PPARγ Modulators in Lung Cancer: Molecular Mechanisms, Clinical Prospects, and Challenges

Abstract

Lung cancer is one of the most lethal malignancies worldwide. Peroxisome proliferator-activated receptor gamma (PPARγ, NR1C3) is a ligand-activated transcriptional factor that governs the expression of genes involved in glucolipid metabolism, energy homeostasis, cell differentiation, and inflammation. Multiple studies have demonstrated that PPARγ activation exerts anti-tumor effects in lung cancer through regulation of lipid metabolism, induction of apoptosis, and cell cycle arrest, as well as inhibition of invasion and migration. Interestingly, PPARγ activation may have pro-tumor effects on cells of the tumor microenvironment, especially myeloid cells. Recent clinical data has substantiated the potential of PPARγ agonists as therapeutic agents for lung cancer.
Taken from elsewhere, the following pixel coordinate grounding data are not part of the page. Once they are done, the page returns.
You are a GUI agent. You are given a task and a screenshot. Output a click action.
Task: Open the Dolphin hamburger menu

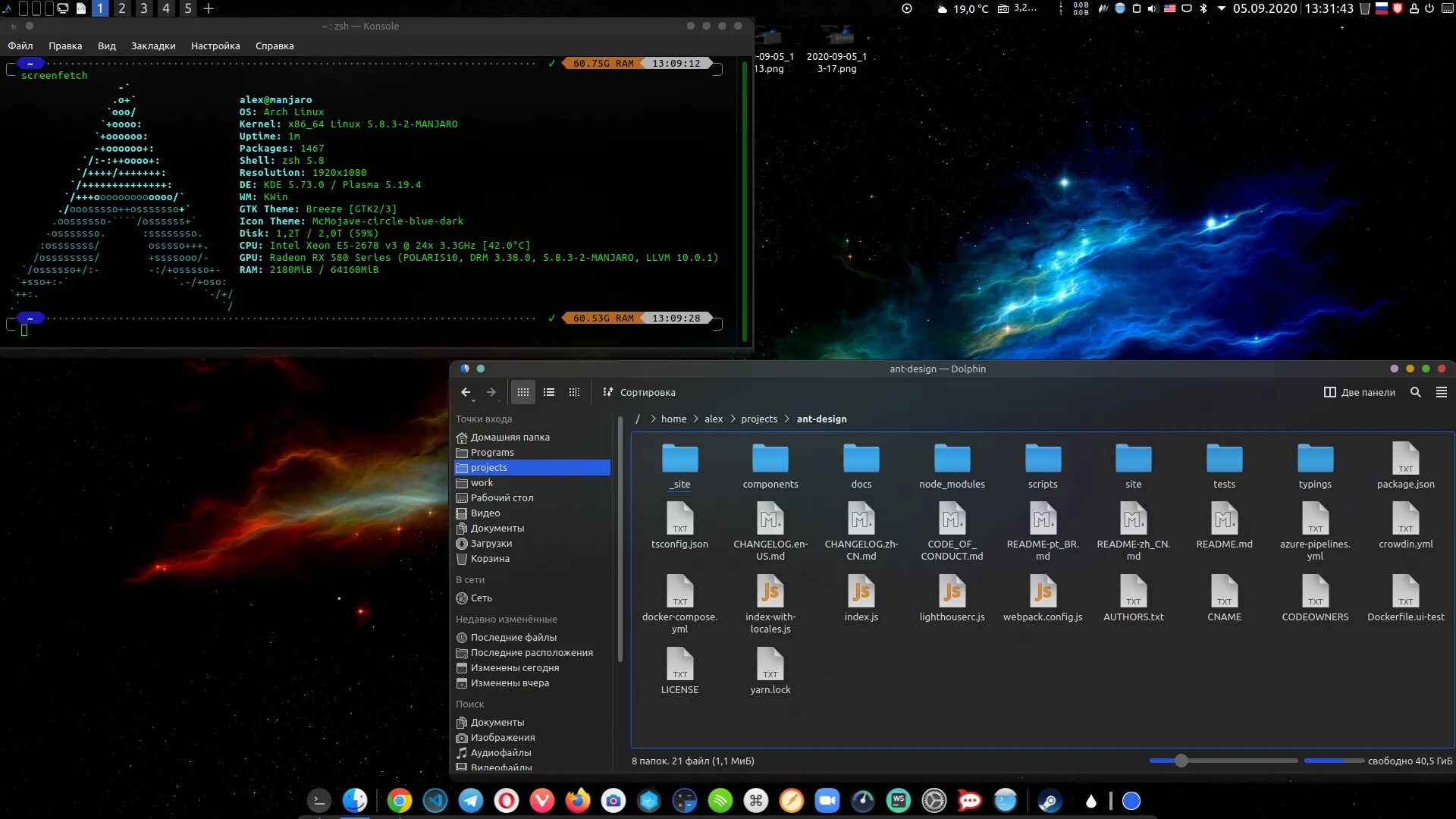pos(1441,392)
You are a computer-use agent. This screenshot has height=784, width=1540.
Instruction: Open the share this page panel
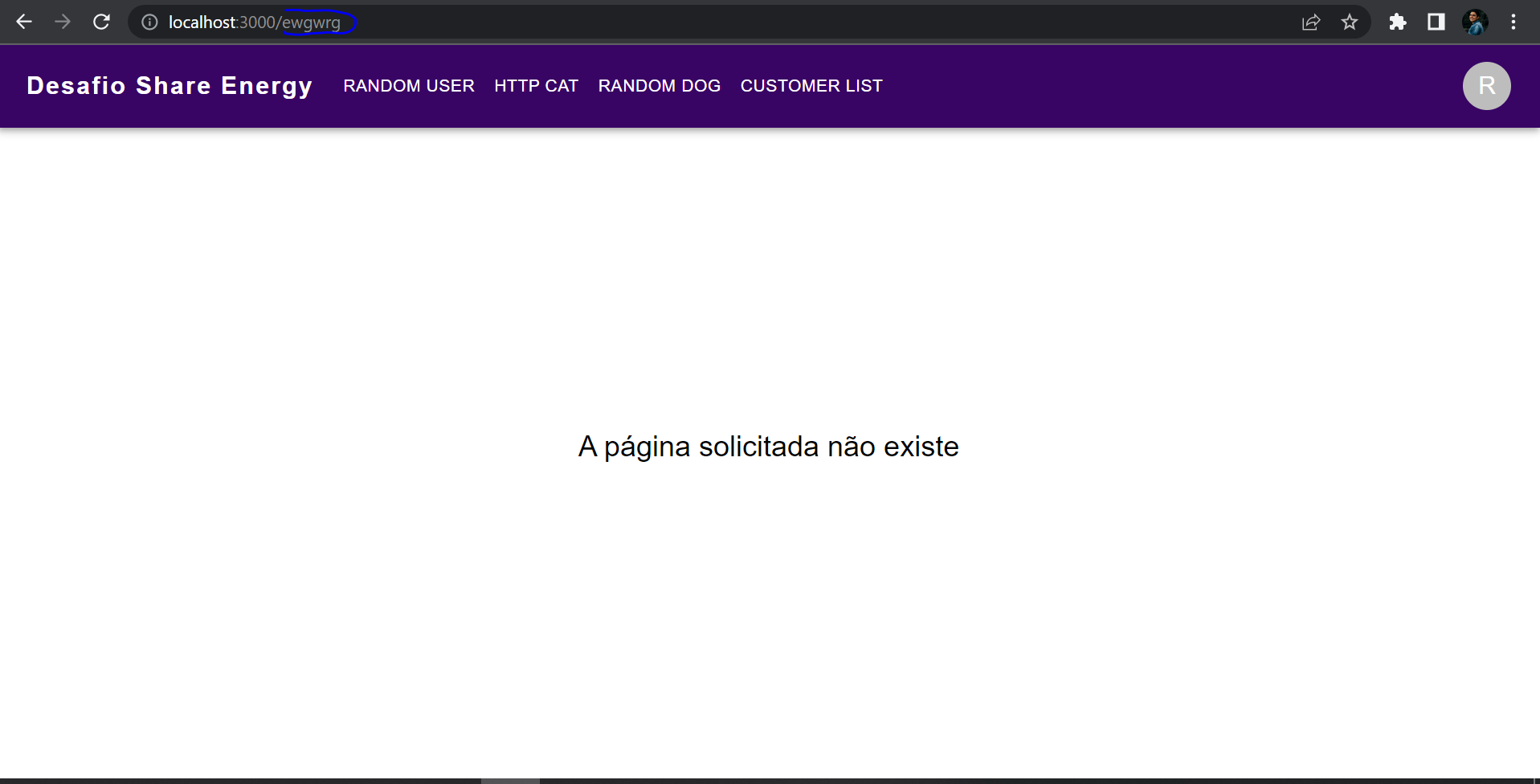coord(1311,22)
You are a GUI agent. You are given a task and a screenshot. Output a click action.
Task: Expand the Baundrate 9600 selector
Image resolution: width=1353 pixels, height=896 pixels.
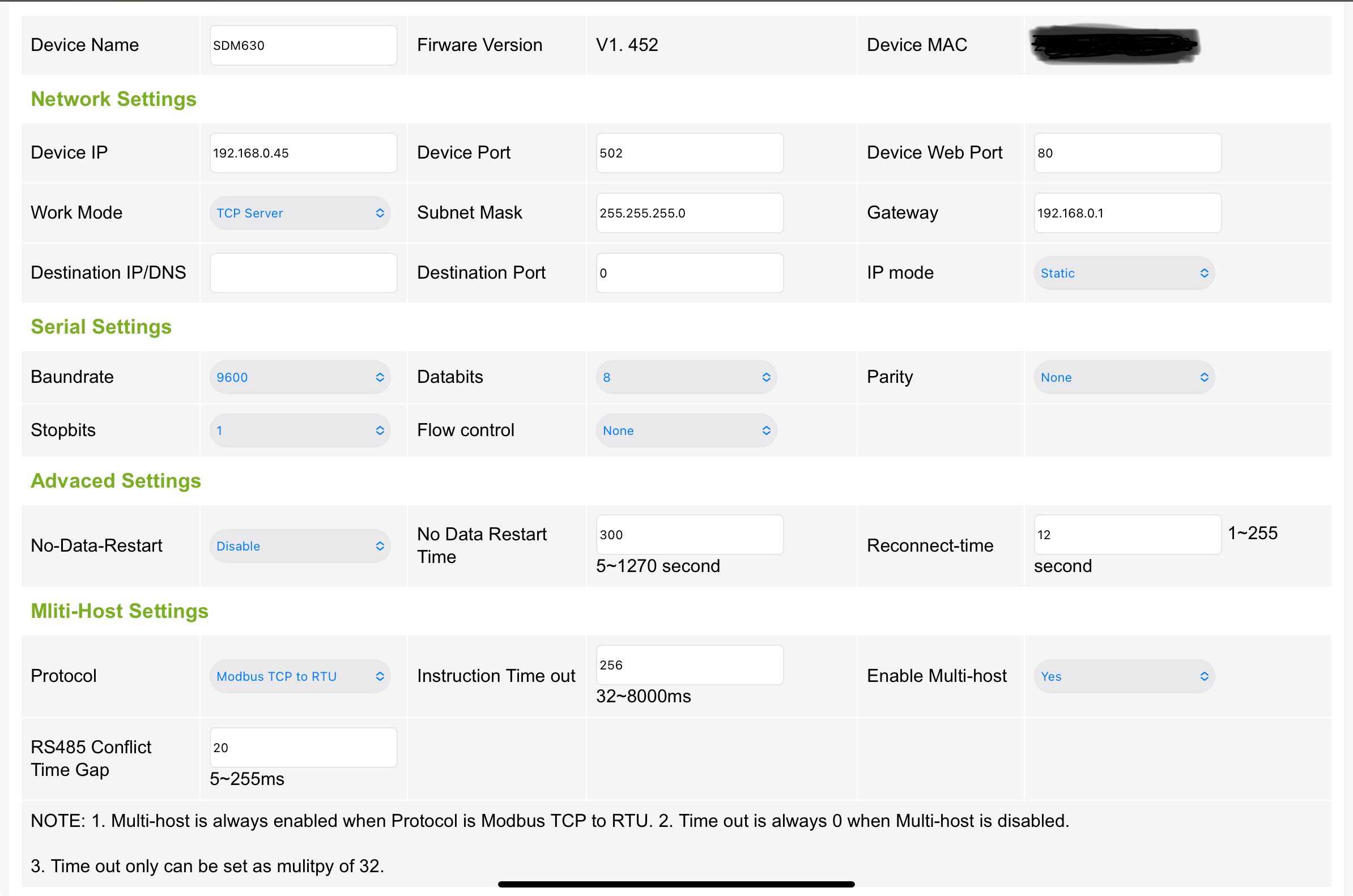pyautogui.click(x=300, y=377)
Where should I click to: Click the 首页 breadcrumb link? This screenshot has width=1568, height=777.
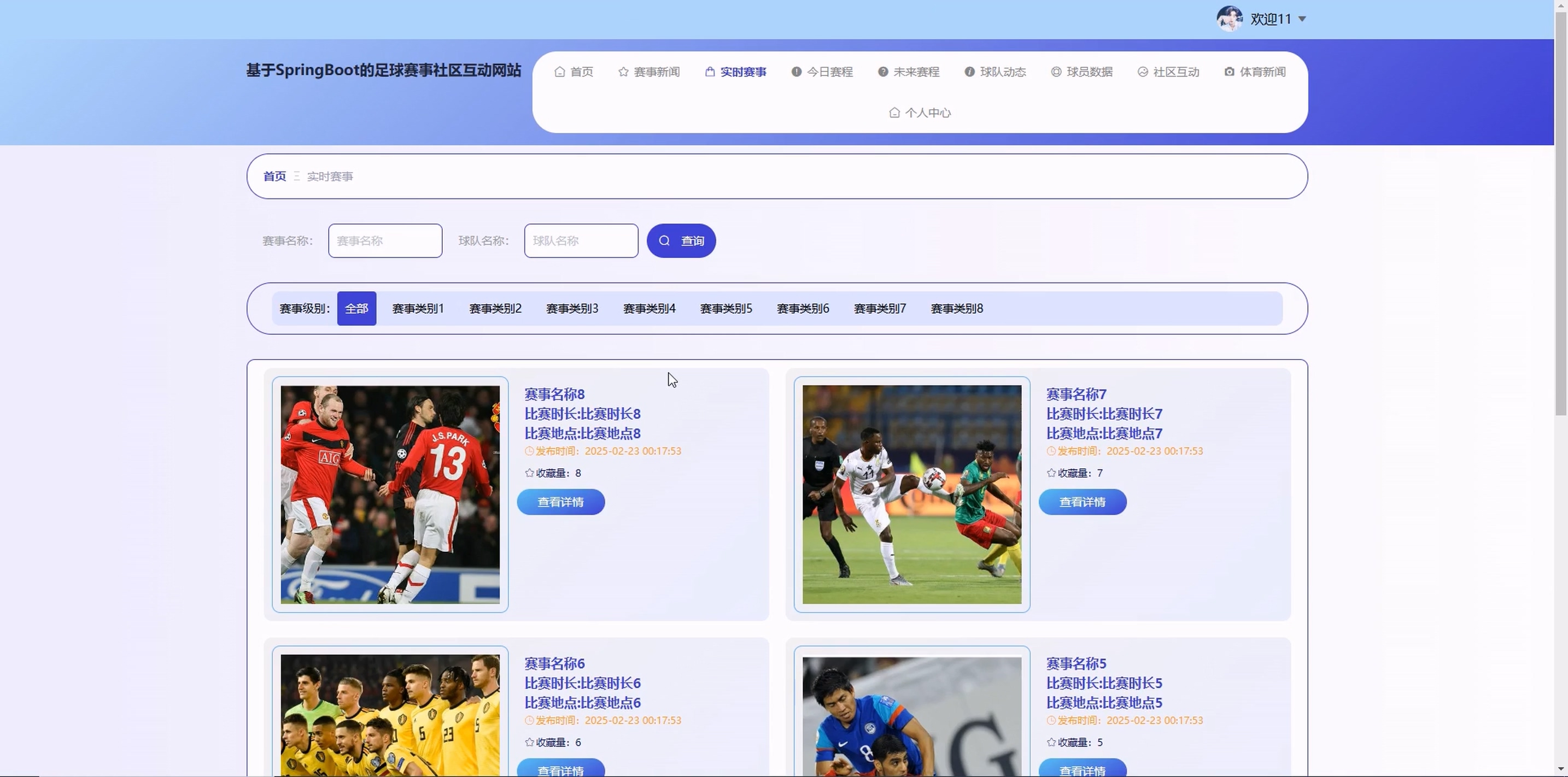[274, 176]
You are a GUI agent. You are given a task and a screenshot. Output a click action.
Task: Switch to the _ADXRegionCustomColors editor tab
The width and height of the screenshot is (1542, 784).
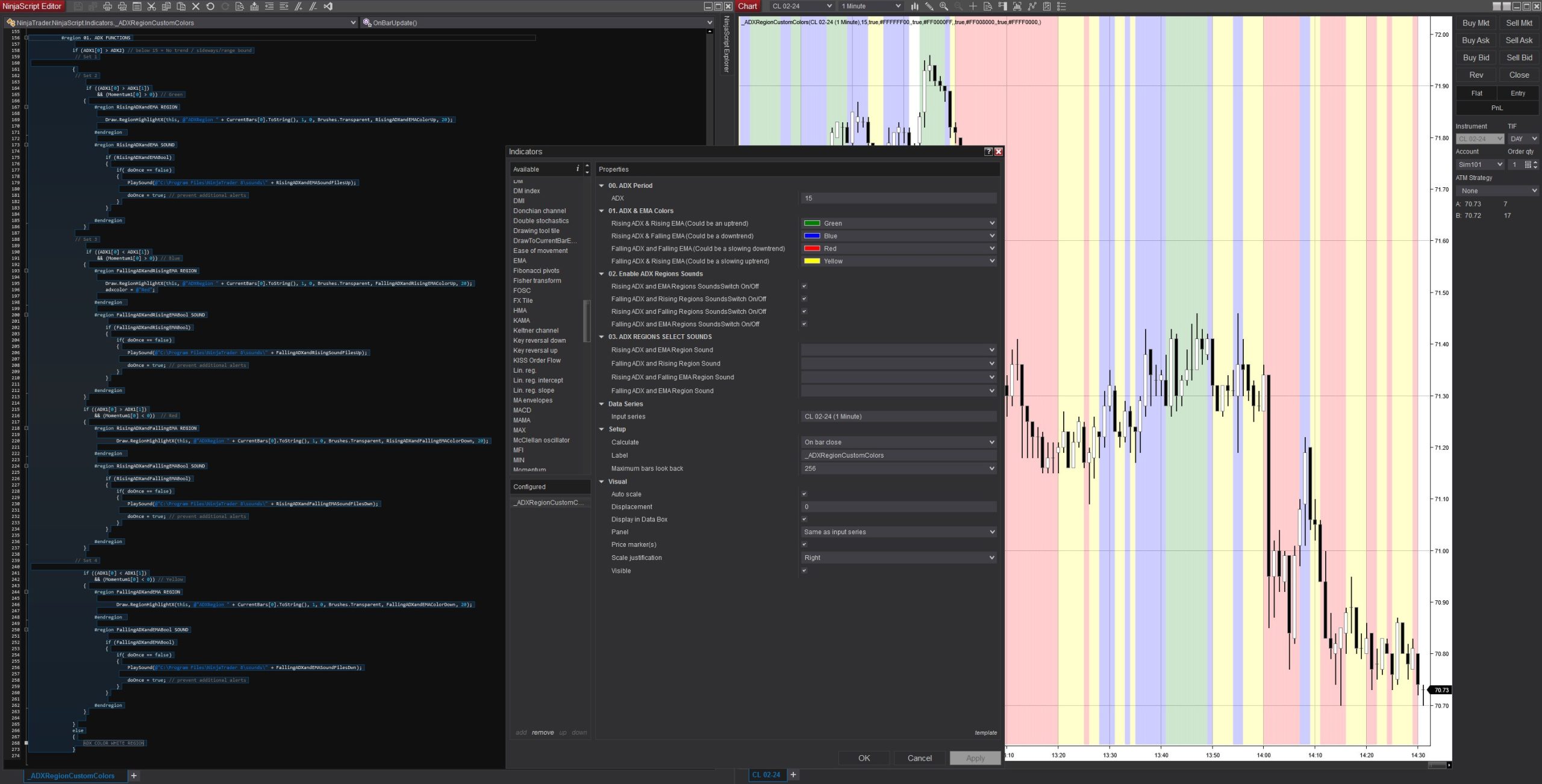[x=72, y=776]
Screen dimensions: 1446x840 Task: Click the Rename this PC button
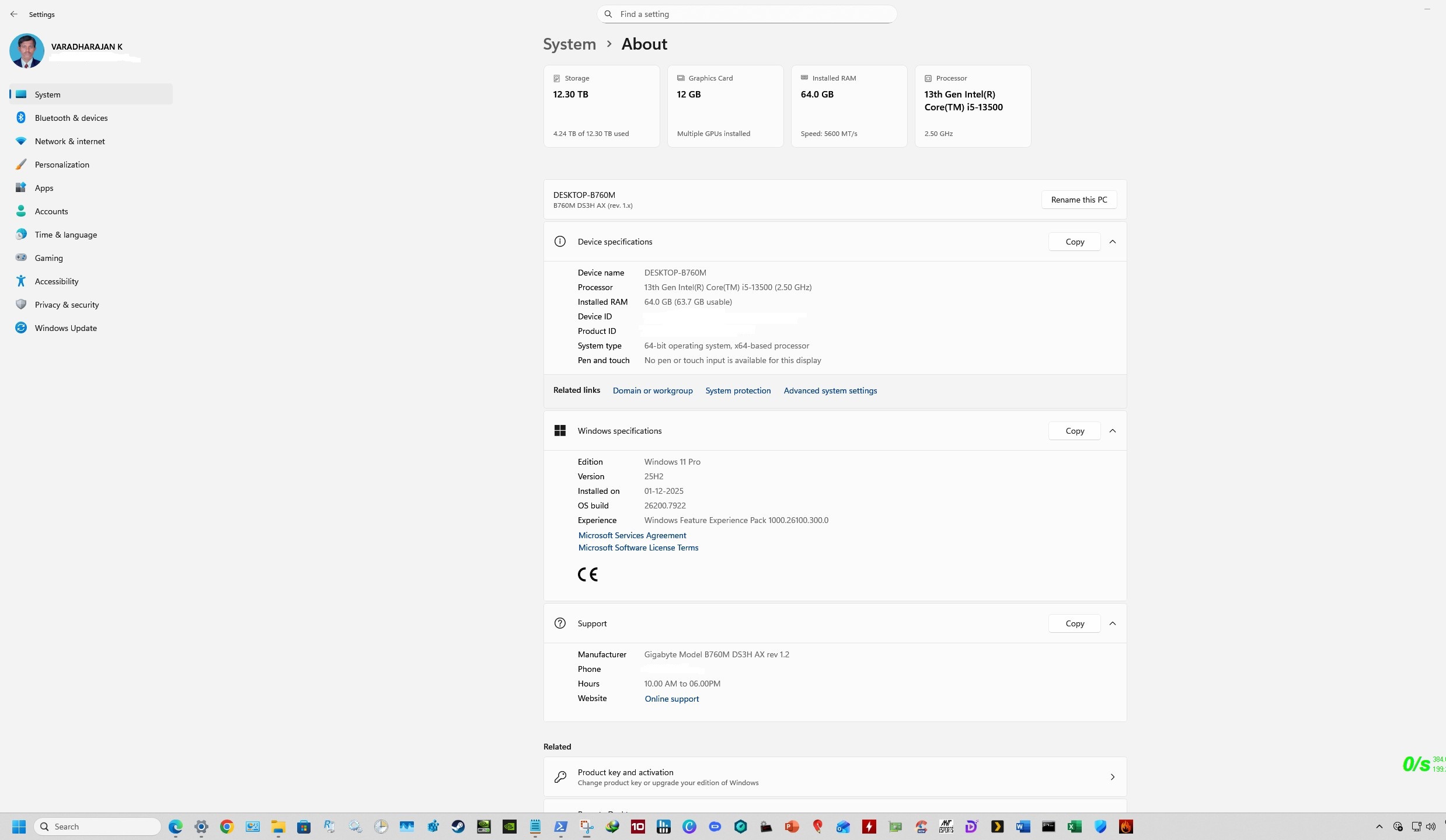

Additionally, PPARγ agonists also show synergistic effects with traditional chemotherapy and radiotherapy. However, the clinical application of PPARγ agonists remains limited due to the presence of adverse side effects. Thus, further research and clinical trials are necessary to comprehensively explore the actions of PPARγ in both tumor and stromal cells and to evaluate the in vivo toxicity. This review aims to consolidate the molecular mechanism of PPARγ modulators and to discuss their clinical prospects and challenges in tackling lung cancer.